# Deploying BGE-M3 Embedding Model on Amazon SageMaker

This notebook demonstrates how to deploy the [BGE-M3](https://huggingface.co/BAAI/bge-m3) embedding model on Amazon SageMaker. BGE-M3 is a state-of-the-art embedding model that supports dense, sparse, and ColBERT embeddings.

## Steps:
1. Download model checkpoint from Hugging Face
2. Upload model to S3
3. Create custom inference code
4. Deploy model to SageMaker endpoint
5. Test the endpoint

## 1. Download Model Checkpoint

In [None]:
from huggingface_hub import snapshot_download
from pathlib import Path

local_model_path = Path("./hf_model")
local_model_path.mkdir(exist_ok=True)
model_name = "BAAI/bge-m3"
snapshot_download(repo_id=model_name, cache_dir=local_model_path)

## 2. Upload Model to S3

In [None]:
import sagemaker
from sagemaker import image_uris
import boto3
import os
import time
import json

# Initialize SageMaker session and clients
role = sagemaker.get_execution_role()  # execution role for the endpoint
sess = sagemaker.session.Session()  # sagemaker session for interacting with different AWS APIs
bucket = sess.default_bucket()  # bucket to house artifacts

region = sess._region_name
account_id = sess.account_id()

s3_client = boto3.client("s3")
sm_client = boto3.client("sagemaker")
smr_client = boto3.client("sagemaker-runtime")

# Define S3 paths
s3_model_prefix = "BAAI/hf_model"  # folder where model checkpoint will go
model_snapshot_path = list(local_model_path.glob("**/snapshots/*"))[0]
s3_code_prefix = "BAAI/inference_code"
print(f"s3_code_prefix: {s3_code_prefix}")
print(f"model_snapshot_path: {model_snapshot_path}")

# Upload model to S3
!aws s3 cp --recursive {model_snapshot_path} s3://{bucket}/{s3_model_prefix}

## 3. Create Custom Inference Code

In [None]:
!mkdir -p inference_code

In [None]:
%%writefile inference_code/model.py
from djl_python import Input, Output
import torch
import logging
import os
from FlagEmbedding import BGEM3FlagModel

device = torch.device('cuda:0' if torch.cuda.is_available() else 'cpu')
print(f'--device={device}')

def load_model(properties):
    tensor_parallel = properties.get("tensor_parallel_degree", 1)  # Default value 1
    model_location = properties.get("model_dir", "/opt/ml/model")
    
    if "model_id" in properties:
        model_location = properties["model_id"]
    
    logging.info(f"Loading model from {model_location}")
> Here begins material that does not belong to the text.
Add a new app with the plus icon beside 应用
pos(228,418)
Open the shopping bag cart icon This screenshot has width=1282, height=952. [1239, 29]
    model = BGEM3FlagModel(model_location, use_fp16=True)
    return model

model = None

def handle(inputs: Input):
    global model
    if model is None:
        model = load_model(inputs.get_properties())

    if inputs.is_empty():
        return None

    data = inputs.get_as_json()

    # Extract parameters from JSON
    input_sentences = data.get("inputs", [])
    if isinstance(input_sentences, str):
        input_sentences = [input_sentences]  # Convert single input to list

    is_query = data.get("is_query", False)
    max_length = data.get("max_length", 2048)
    instruction = data.get("instruction", "")

    # Extract optional parameters
    return_dense = data.get("return_dense", True)  # Default: True
    return_sparse = data.get("return_sparse", False)  # Default: False
    return_colbert_vecs = data.get("return_colbert_vecs", False)  # Default: False

    logging.info(f"inputs: {input_sentences}")
    logging.info(f"is_query: {is_query}")
    logging.info(f"instruction: {instruction}")
    logging.info(f"return_dense: {return_dense}, return_sparse: {return_sparse}, return_colbert_vecs: {return_colbert_vecs}")

    # Add instruction for queries if provided
    if is_query and instruction:
        input_sentences = [instruction + sent for sent in input_sentences]

    # Generate embeddings with specified options
    sentence_embeddings = model.encode(
        input_sentences, 
        max_length=max_length, 
        return_dense=return_dense, 
        return_sparse=return_sparse, 
        return_colbert_vecs=return_colbert_vecs
    )

    # Format output JSON
    result = {}
    if return_dense:
        result["dense_embeddings"] = sentence_embeddings.get("dense_vecs", [])
    if return_sparse:
        result["sparse_embeddings"] = sentence_embeddings.get("lexical_weights", [])
    if return_colbert_vecs:
        result["colbert_vectors"] = sentence_embeddings.get("colbert_vecs", [])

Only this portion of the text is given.